-- start GIVEN DATA --
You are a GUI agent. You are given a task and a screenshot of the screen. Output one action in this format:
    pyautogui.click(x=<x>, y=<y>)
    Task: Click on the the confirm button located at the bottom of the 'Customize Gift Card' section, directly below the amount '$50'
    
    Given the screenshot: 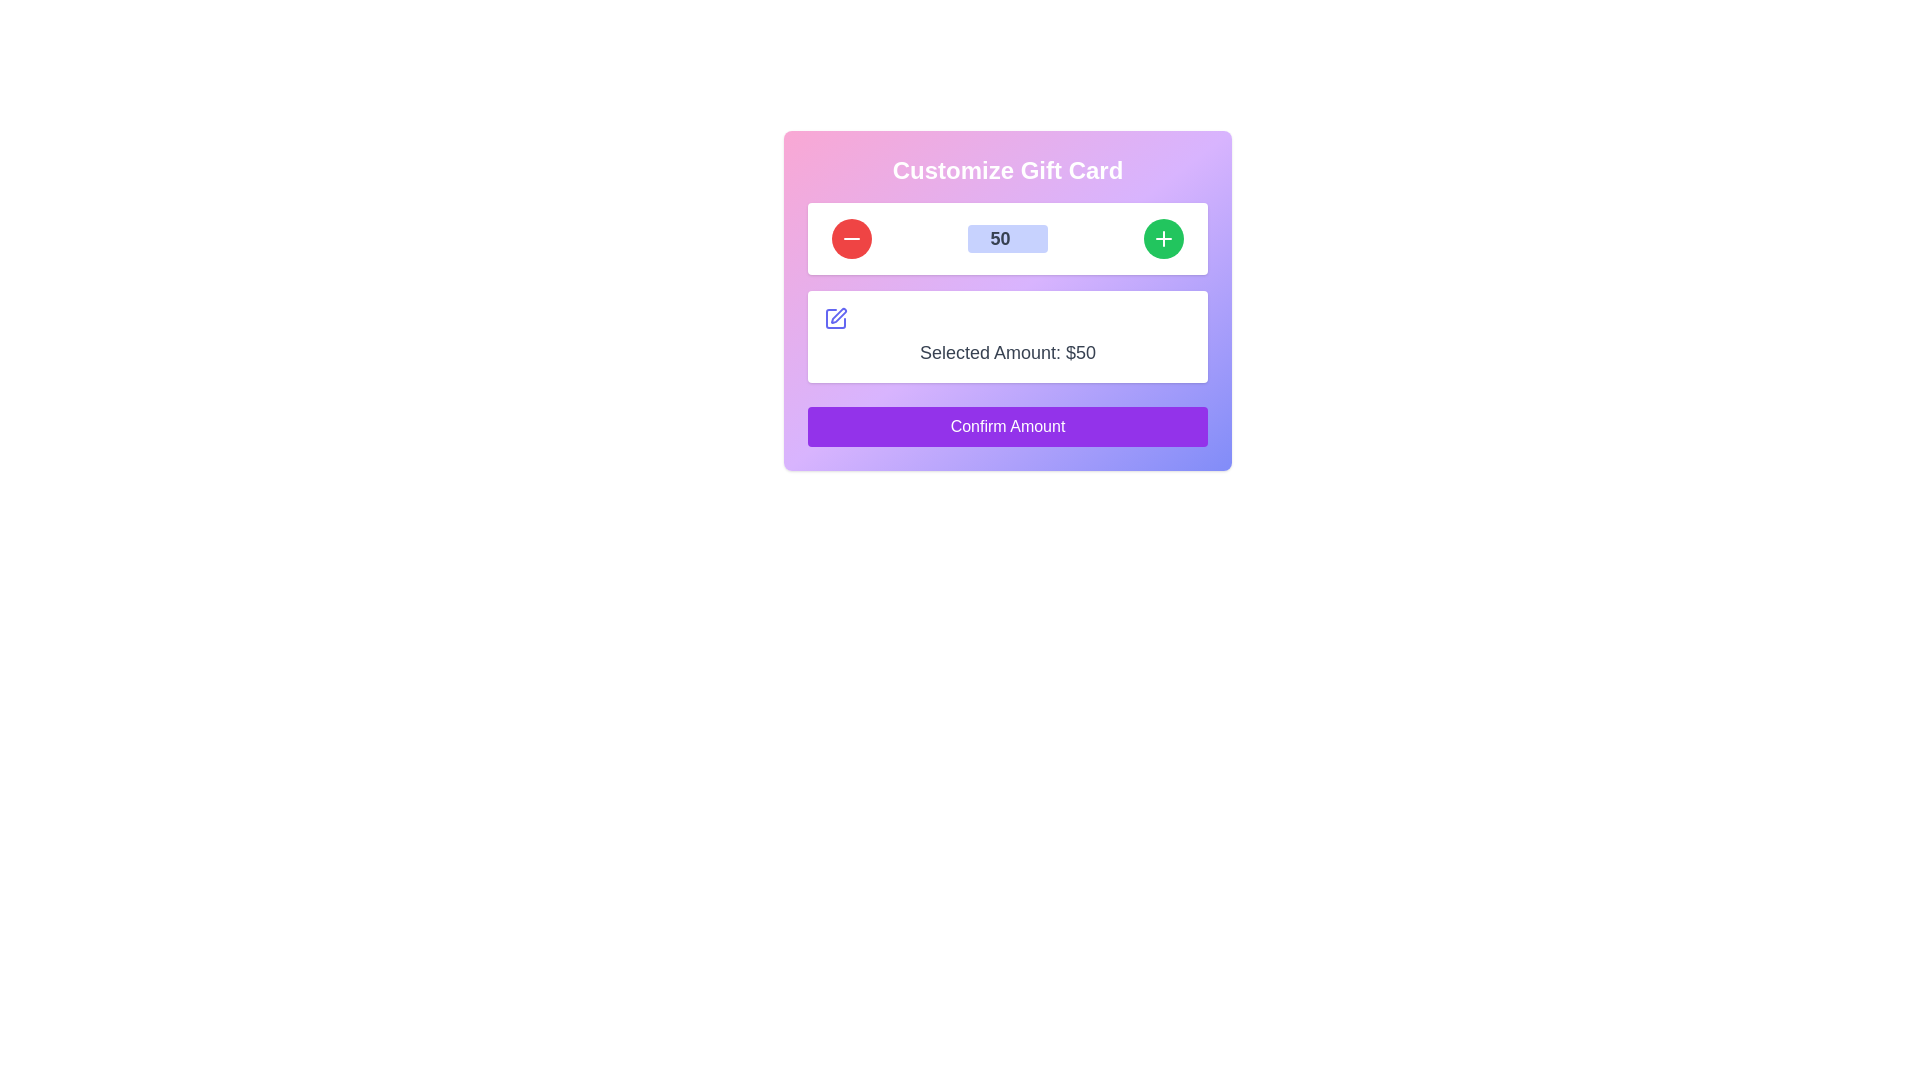 What is the action you would take?
    pyautogui.click(x=1008, y=426)
    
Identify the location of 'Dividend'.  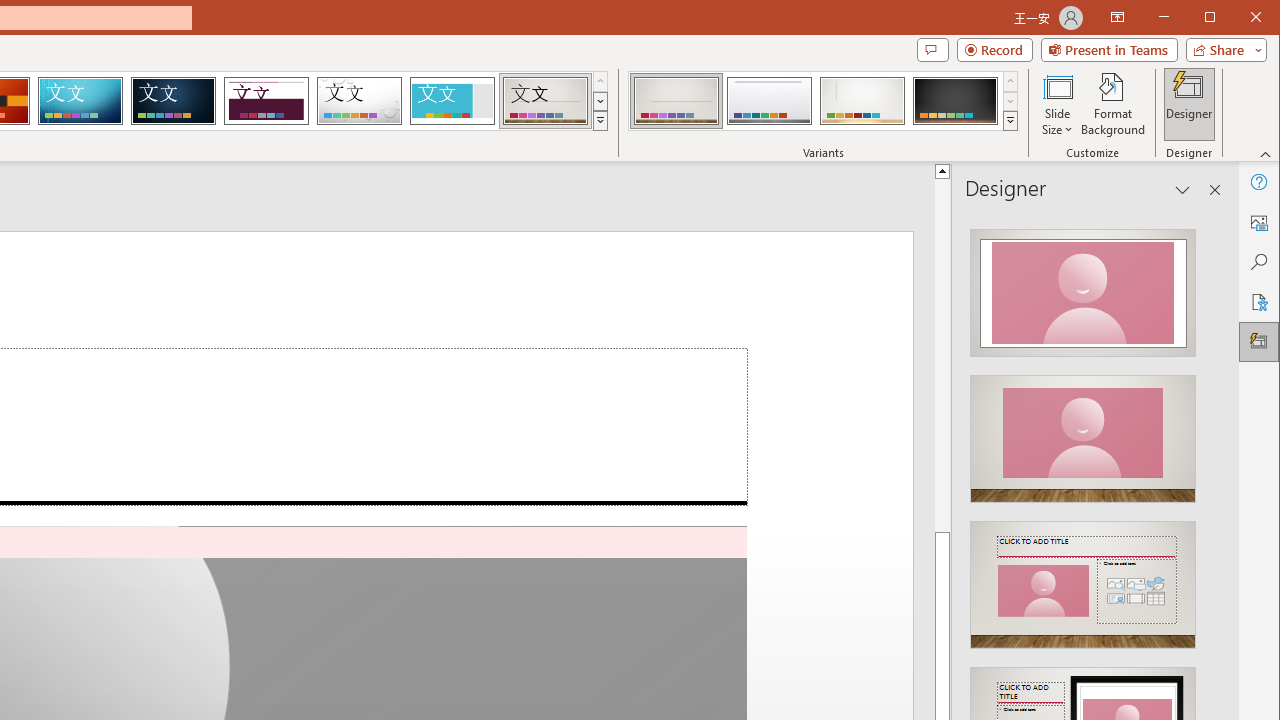
(265, 100).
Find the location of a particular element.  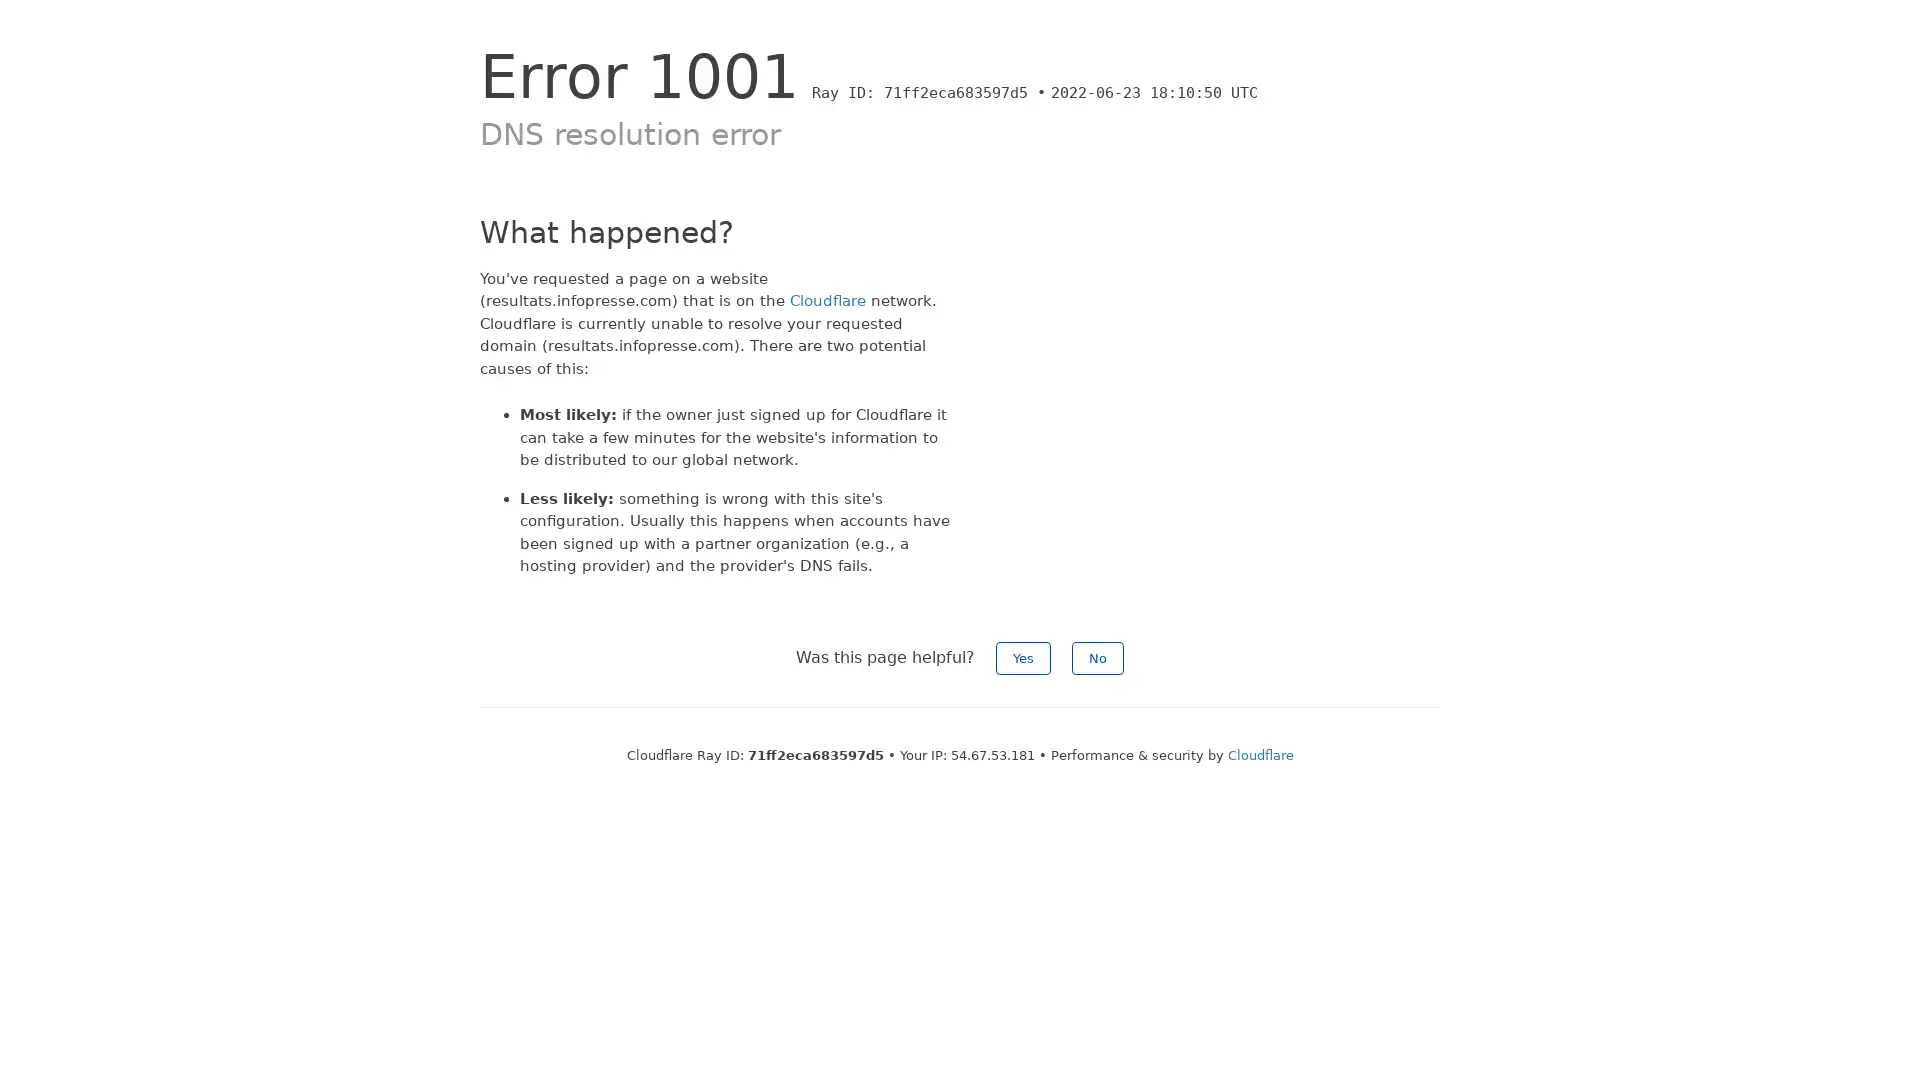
-- end GIVEN DATA --
Recast the lines from the start of the rows through the line containing "Task: Click on" as a numbered list, omitting any blank lines.

1. You are a GUI agent. You are given a task and a screenshot of the screen. Output one action in this format:
2.     pyautogui.click(x=<x>, y=<y>)
3.     Task: Click on the the confirm button located at the bottom of the 'Customize Gift Card' section, directly below the amount '$50'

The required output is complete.